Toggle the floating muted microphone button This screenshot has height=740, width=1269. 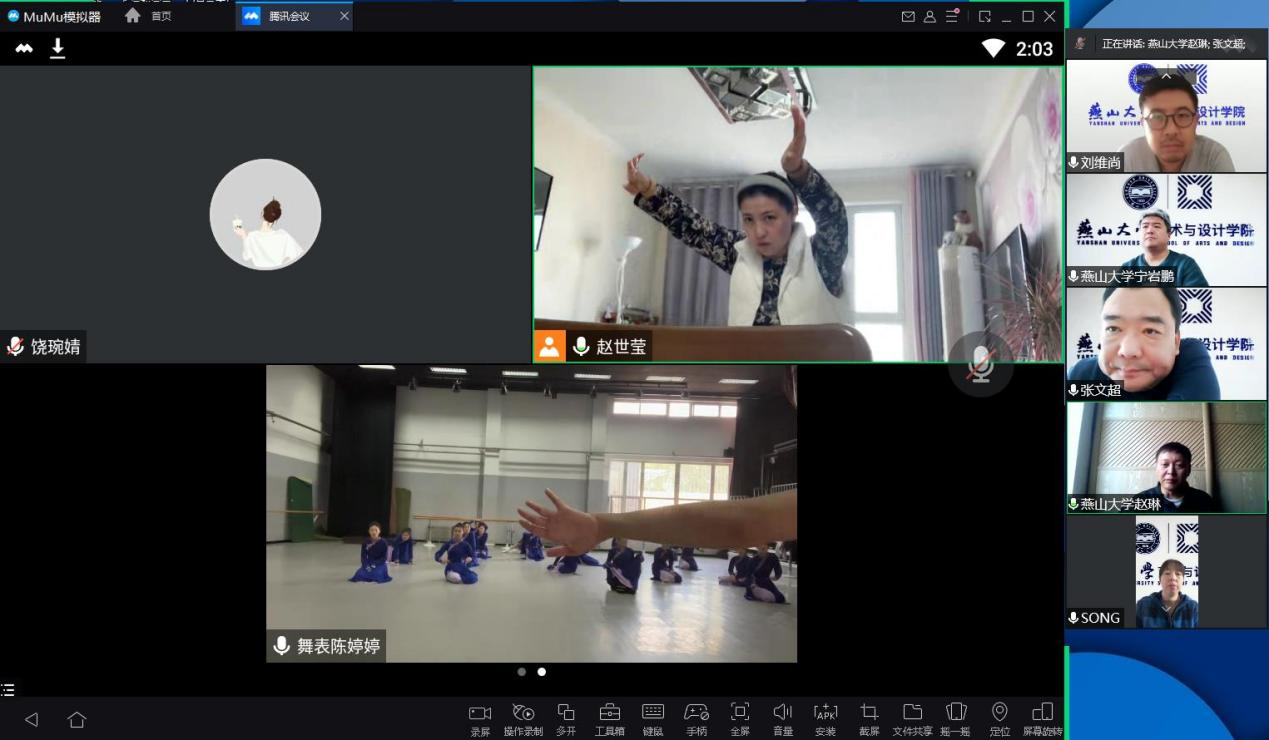(981, 365)
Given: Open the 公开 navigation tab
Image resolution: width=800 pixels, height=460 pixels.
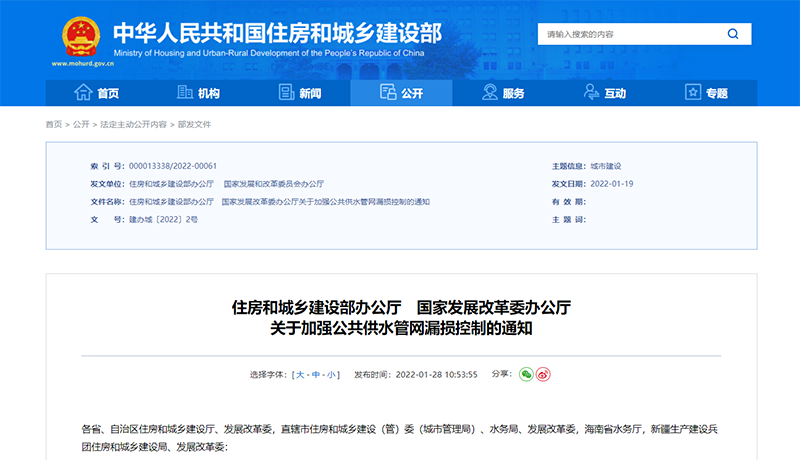Looking at the screenshot, I should tap(401, 93).
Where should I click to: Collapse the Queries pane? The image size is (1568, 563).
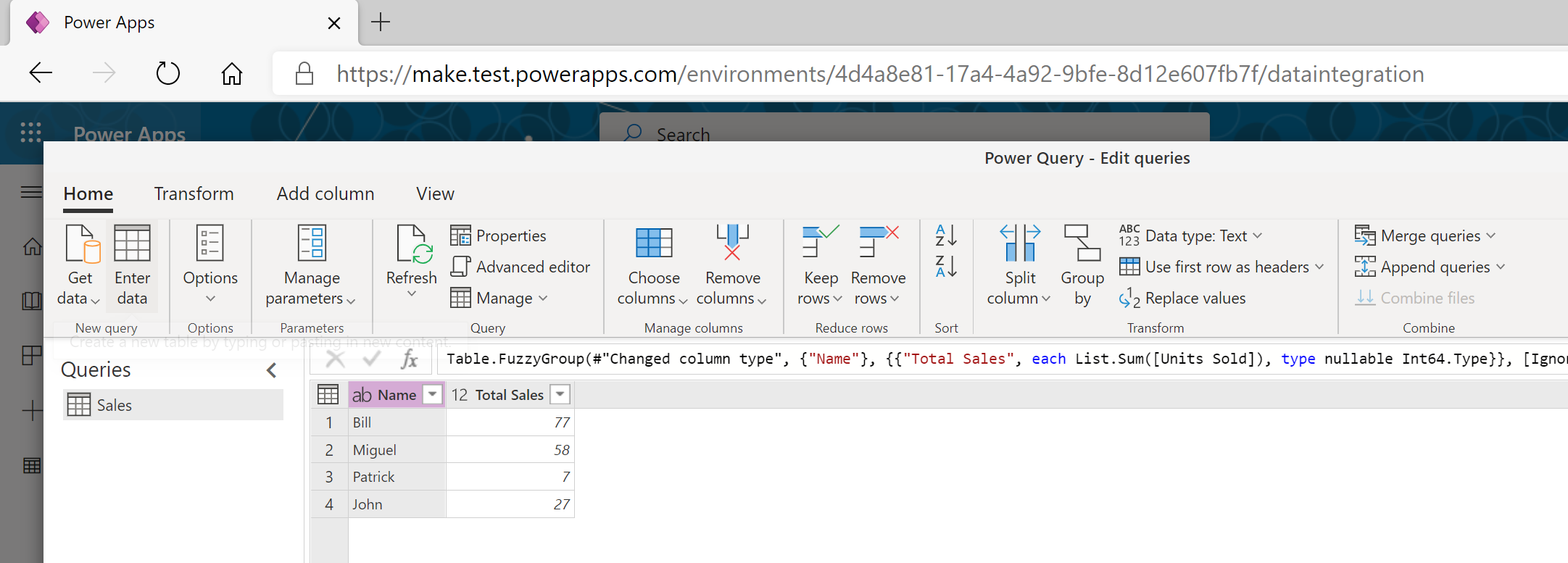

════════

## [Action item]
With pictures left out, transcribe each line from the one containing "Given: Open the 公开 navigation tab" through the end of the data, both ends included.

## [Answer to this task]
Given: Open the 公开 navigation tab
Image resolution: width=800 pixels, height=460 pixels.
Looking at the screenshot, I should tap(401, 93).
Where should I click to: Collapse the Queries pane? The image size is (1568, 563).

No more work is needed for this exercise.